Wednesday, July 27, 2011

Barnett and Colledge: Why One Left and One Should Stay

Yesterday, Nick Barnett ended his eight-year tenure as a Green Bay Packer, a productive and boisterous career that certainly made him a presence both on and off the field.  In the next few days, offensive lineman Daryn Colledge might follow him into the uncharted waters of free agency in this new world in the NFL.

I'm certainly sad to see Barnett go.  He was an emotional leader of the team and was one of the first accessible players on Twitter.  He was one of the first big guests on uber-fanshow CheeseheadTV, and was, overall, a class act.  He had his blemishes, too.  He disappeared for long stretches, seemingly reliant on his own emotion to be at a fever pitch to overcome dominant blocking.  He had a prolonged bout with the city of Green Bay over issues at his downtown nightclub.  And he has quit and rejoined Twitter several times over some TMI tweets, not the least of which was publicly complaining he was to be left out of the official Super Bowl team picture last February.

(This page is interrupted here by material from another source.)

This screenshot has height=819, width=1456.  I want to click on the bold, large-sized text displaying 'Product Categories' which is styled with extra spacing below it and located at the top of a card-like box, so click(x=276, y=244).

None of that matters, however, because the real reason he left can be summed up in two words:  Desmond Bishop.  Many in the media and the blogger fan base had called for Bishop to get his break for years, usually to try and supplant fellow MLB AJ Hawk.  Barnett's spot, however, was always safe, and he never seemed to have to compete for his position.

It what might be the premier crucible story of the 2010 Green Bay Packers:  injury-decimated team found they usually had equally, if not more competent talent waiting on the bench.  Bishop walked onto the field with solid production and far less theatrics.  While Aaron Rodgers won the Super Bowl MVP, Bishop has to be considered a close runner-up because of the heroic forced fumble to start the fourth quarter.  Without that one play, I don't know if the Packers own a Lombardi Trophy today.

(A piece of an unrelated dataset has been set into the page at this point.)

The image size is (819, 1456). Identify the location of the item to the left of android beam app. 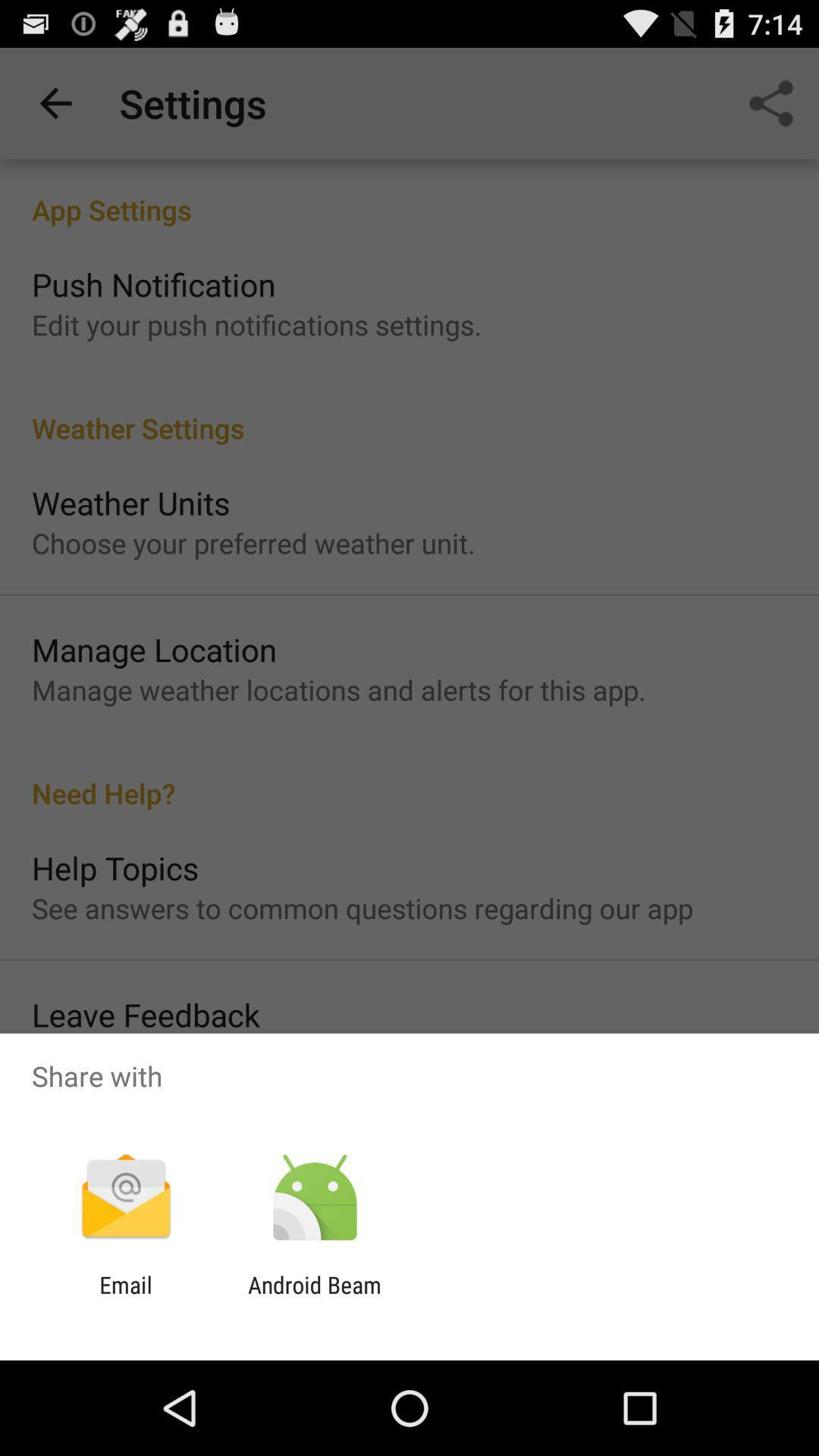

So, Barnett, who entered the McCarthy era back in 2006 as the de facto starter and never once had to seriously accept a challenge to his position, found himself the odd man out.  Salary cap savings were more important than that emotional leadership, which the Packers also managed to find out they could come up without Mufasa.

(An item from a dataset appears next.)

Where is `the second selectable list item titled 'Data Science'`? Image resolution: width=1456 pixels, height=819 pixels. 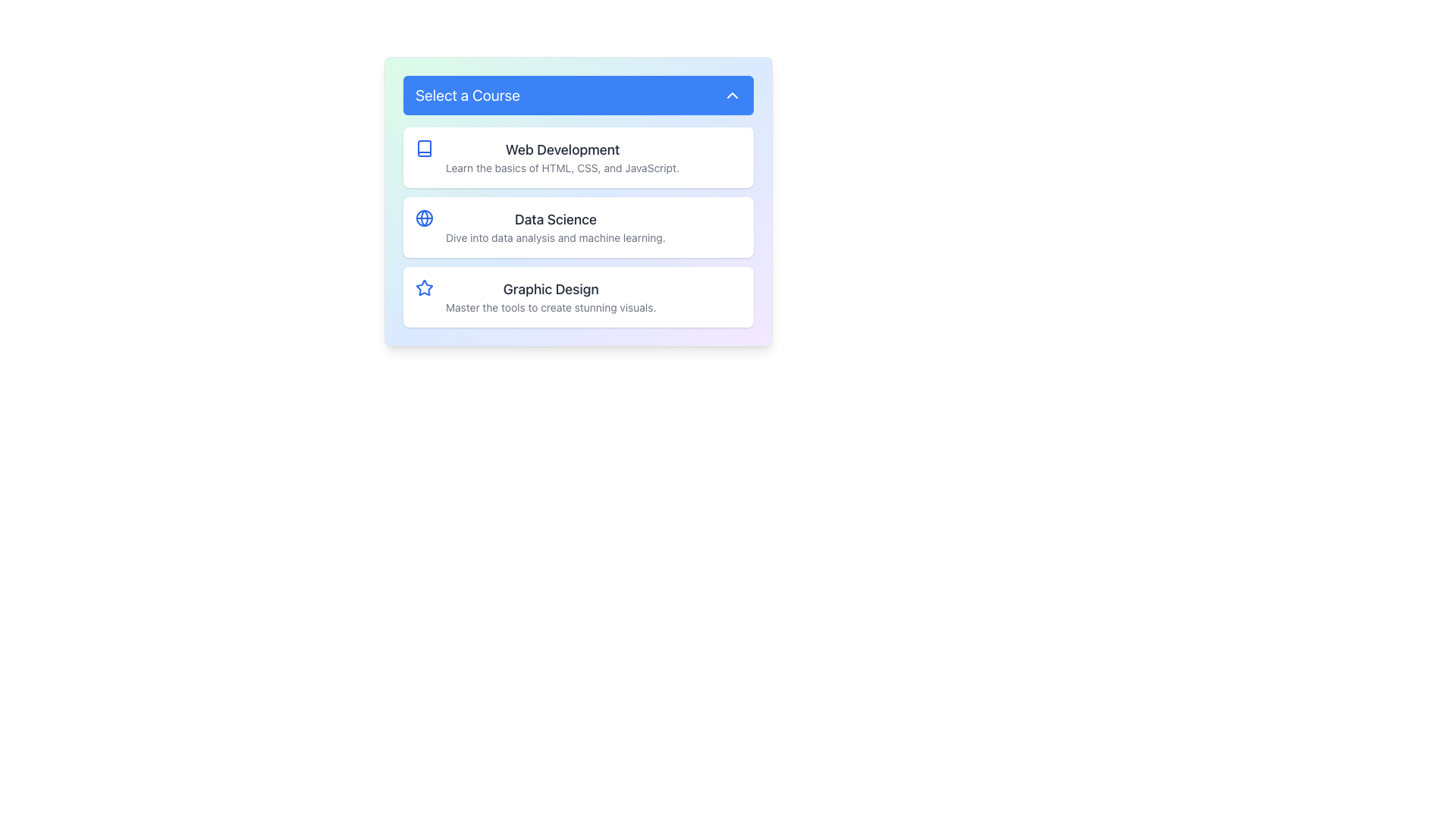
the second selectable list item titled 'Data Science' is located at coordinates (578, 201).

Switch now to the curious case of Daryn Colledge, a guy drafted in 2006 to be the integral cog in the new Zone Blocking Scheme, and has had his ups and downs over that time.  He's gone from being the promising rookie to the underachieving veteran that was due for an upgrade, seemingly every single season.  Nearly every year he has been pencilled out of the projected starting lineup, even benched once during the regular season.

But, each and every time, Colledge has fought and earned his place back.  Every.  Time.

Look, Colledge may never reach Pro Bowl status as a guard in the NFL. many Packer guards have over the last forty years?  But Colledge has lived through his whole Packer career under the microscope and proven the doubters least until the following year.

For your viewing pleasure, Ted Thompson has drafted the following offensive players in his time in Green Bay as GM:

1. Junius Coston
2. Wil Whittaker
3. Daryn Colledge
4. Jason Spitz
5. Tony Moll
6. Allen Barbre
7. Josh Sitton
8. Breno Giacomini
9. TJ Lang
10 Jamon Meredith
11. Bryan Bulaga
12. Marshall Newhouse
13. Derek Sherrod
14. Caleb Schlauderaff

Now, Thompson has drafted enough guys over his tenure to make almost three full squads of offensive lines.  And, as we enter Thompson's seventh season as general manager, 40% of the offensive line positions are still, barring injury, being manned by Mike Sherman holdovers.

That's a big deal to me, especially how after nearly every single draft, pundits and armchair quarterbacks around the Packer Blogosphere had every one of these guys, at one point or another, penciled in as a starter in the near future. 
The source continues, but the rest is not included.